There will be a total of 35 Olympic venues at Paris 2024, with fourteen sites hosting 24 Olympic sports located within 10km of the Olympic Village.  Some Olympic events will happen in iconic places of Paris including beach volleyball held at the Champ de Mars (under the Eiffel Tower), urban sports held at La Concorde, fencing and taekwondo at the Grand Palais, and the start of the Marathon at the Hotel de Ville.

For the first time ever, the 2024 Games will also take place in the French territory of Tahiti, where the surfing competition will be held on the Pacific island’s legendary Teahupoo wave, located about 15,000 km from Paris.  The surfing venue will break the record for the furthest medal competition staged outside a host Olympic city.

The River Seine will host the marathon swimming event and the swimming leg of the triathlon at the Olympics, a century after it held some events during the first Paris Games in 1900.  From 1923 until recently, swimming had been banned in the Seine due to water-quality issues, and for decades, the river was too toxic for most fish.

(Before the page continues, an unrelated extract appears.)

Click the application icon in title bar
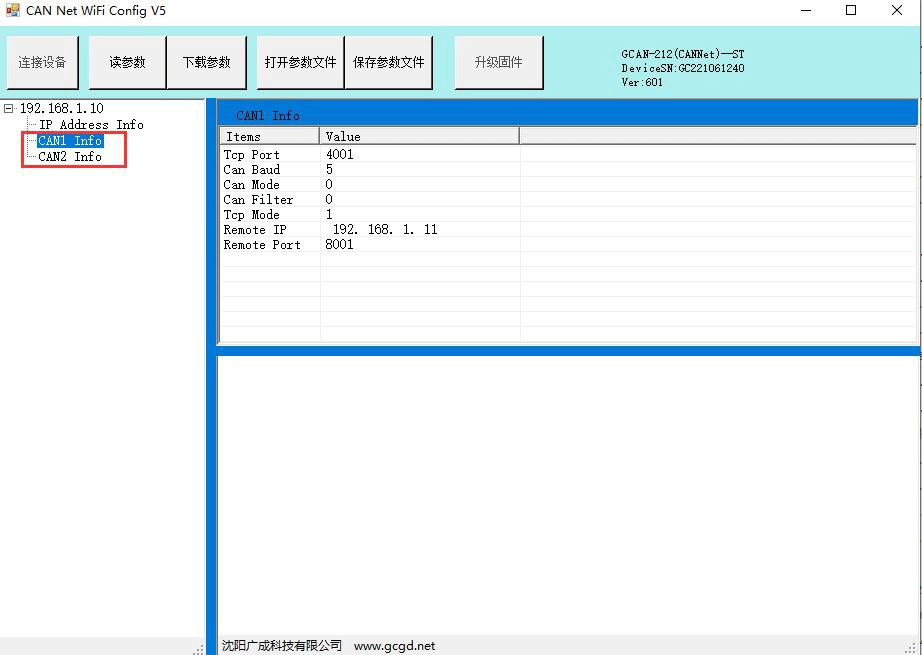Image resolution: width=922 pixels, height=655 pixels. [13, 11]
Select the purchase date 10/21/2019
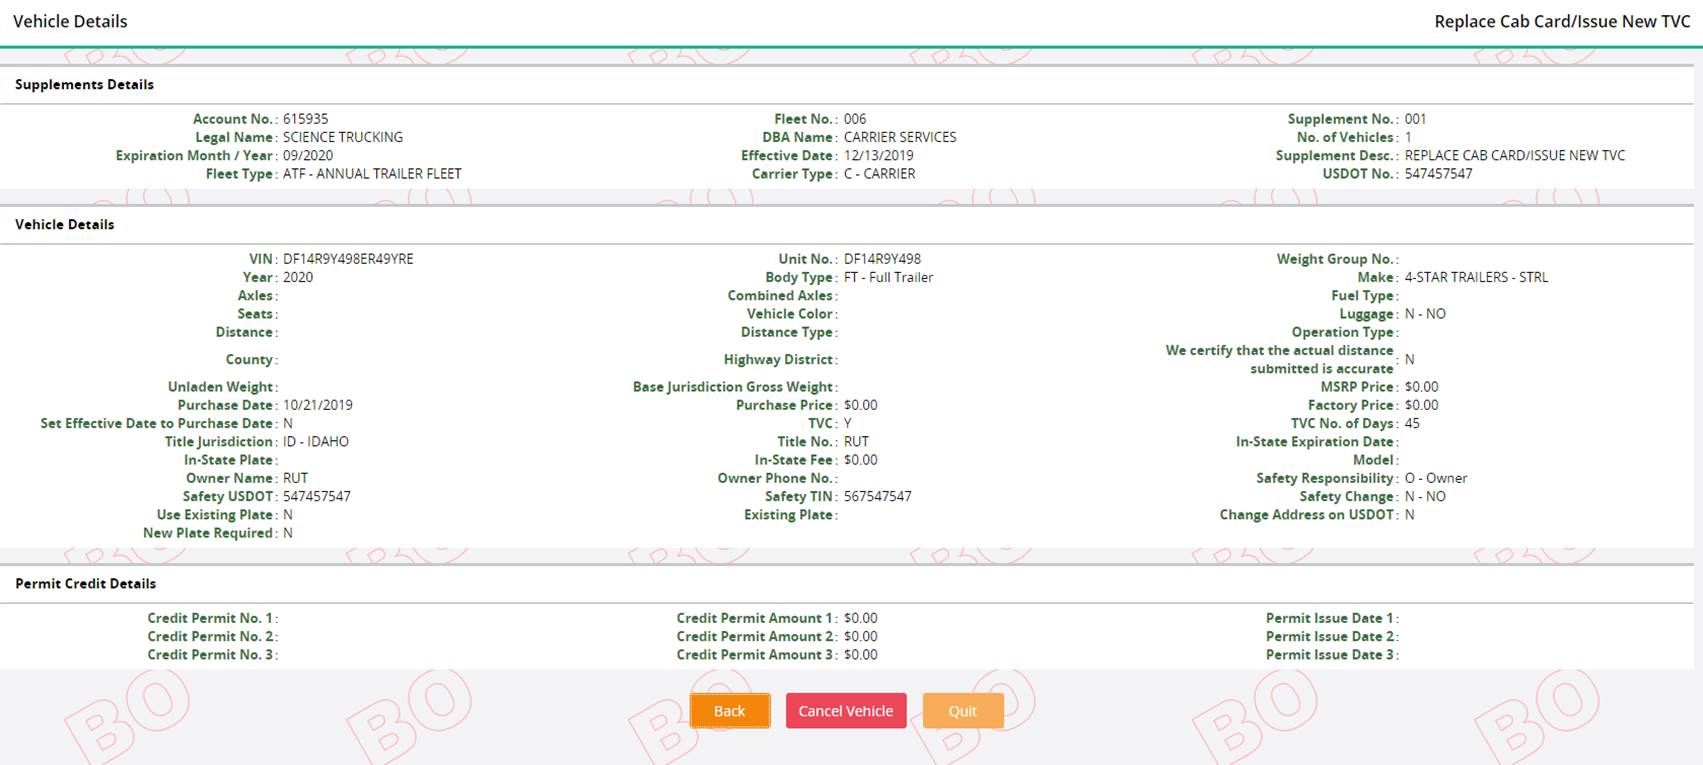This screenshot has height=765, width=1703. [x=317, y=406]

Paris organizers have repeatedly assured the competitors that the water will be clean enough to swim during the Olympics.

For the very first time in the history of the Summer Olympic Games, the Opening Ceremony will not be held in a stadium. Instead, Paris will launch the festivities with a boat parade down the Seine on July 26th. Floating through the heart of Paris, the athletes, coaches, leaders and staff will make their way from the Austerlitz Bridge, near the Jardin des Plantes, and finish at the Iéna Bridge in front of the Eiffel Tower at Trocadéro. 

The official mascot chosen for the Paris Olympics is, surprisingly, a hat.  Representing freedom and highlighting important historical figures of the French Republic, the official mascot is the Olympic Phryge, pronounced “freege,” a traditional hat that was once worn by French revolutionaries. 

Not only will medalling athletes be taking home a piece of the Olympics with them, but also a piece of Paris.  This year’s Olympic medals include the most iconic part of Paris- iron from the original Eiffel Tower infused within each medal. The pieces of iron were cut from parts of the tower that were saved from renovations over the years.